A desvalorização do real, os crescentes temores fiscais no Brasil e o fortalecimento do dólar com o retorno de Donald Trump à Casa Branca têm acelerado a fuga de capital de investidores brasileiros para os Estados Unidos. Esse fluxo, que já superou US$ 10,6 bilhões até novembro, mais do que o dobro do registrado em 2023, revela uma migração de recursos sem precedentes e que tende a se consolidar como estrutural.
Na corretora Avenue, especializada em investimentos internacionais e sócia do Itaú Unibanco, o volume de transferências cresceu mais de 20% em dezembro, um aumento significativo em relação a novembro, um mês tradicionalmente mais fraco. “Quando a percepção de risco Brasil ficou mais latente para o investidor, houve um movimento em massa de recursos para fora. Provavelmente, vamos fazer um volume 20% a 25% maior em dezembro”, afirmou Roberto Lee, CEO da Avenue, ao Broadcast.
O principal gatilho da fuga de capitais é o cenário fiscal brasileiro. O pacote econômico do governo Lula, considerado insuficiente para conter o crescimento da dívida pública, e a sinalização de um aperto adicional nas condições financeiras internas aumentaram a aversão ao risco entre investidores. O Credit Default Swap (CDS) de 5 anos do Brasil, indicador que mede o risco-país, atingiu 218 pontos, o maior patamar desde março de 2023.
“O ambiente seguro que era o CDI virou o offshore. Isso vale para pessoas físicas, empresas e investidores institucionais. O movimento de recursos para fora é em massa”, explicou Lee.
Mais de 80% dos recursos transferidos para os Estados Unidos pela Avenue foram aplicados em ativos conservadores, como os títulos do Tesouro americano (Treasuries) e bonds corporativos. Esse movimento reflete a busca por segurança no mercado americano em meio à instabilidade brasileira.
Dados do Banco Central reforçam o impacto desse fluxo de capitais.
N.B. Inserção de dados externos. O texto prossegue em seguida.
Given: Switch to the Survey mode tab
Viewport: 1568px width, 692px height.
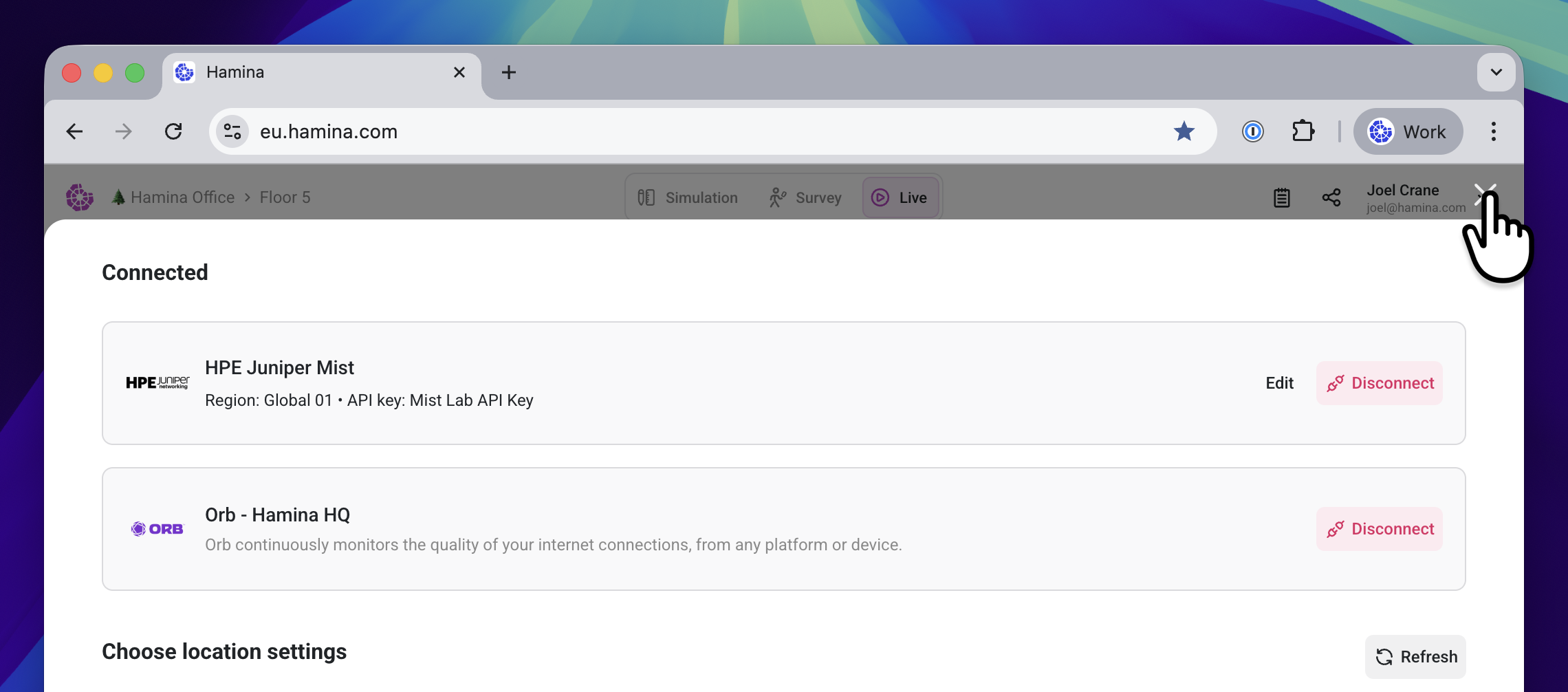Looking at the screenshot, I should pyautogui.click(x=805, y=197).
O saldo de investimentos de brasileiros no exterior caminha para superar o recorde histórico de US$ 15,4 bilhões, registrado em 2011.
Além disso, a manutenção de juros elevados pelo Federal Reserve (Fed) e a perspectiva de cortes menores em 2025 tornam os EUA ainda mais atraentes para investidores. “A sinalização de juros altos nos Estados Unidos cria um ambiente favorável para a migração de recursos. E, com o fortalecimento do dólar, o movimento tende a se estruturar”, afirmou Lee.
Segundo o CEO da Avenue, a migração de recursos para fora do Brasil não é apenas conjuntural, mas estrutural. “Mais do que dobramos a custódia de ativos nos Estados Unidos, e se o ritmo atual continuar, podemos triplicar até 2025”, disse.
A parceria com o Itaú, que detém 35% da Avenue e pode assumir o controle da corretora no próximo ano, também impulsiona o movimento. Caso o banco opte por não aumentar sua participação, a Avenue considera abrir capital nos Estados Unidos, com provável listagem na Nasdaq.
“Esse movimento de fuga de capital reflete tanto o cenário interno quanto a maior conscientização do investidor brasileiro sobre a diversificação de seus ativos no exterior. É uma tendência que veio para ficar”, concluiu Lee.
A saída massiva de capital pressiona ainda mais a economia brasileira, limitando a disponibilidade de recursos internos para investimentos e elevando a percepção de risco. Economistas alertam que, sem uma reversão na política fiscal e medidas para atrair capital, o País pode enfrentar desafios ainda maiores no financiamento de sua dívida pública e no crescimento econômico nos próximos anos.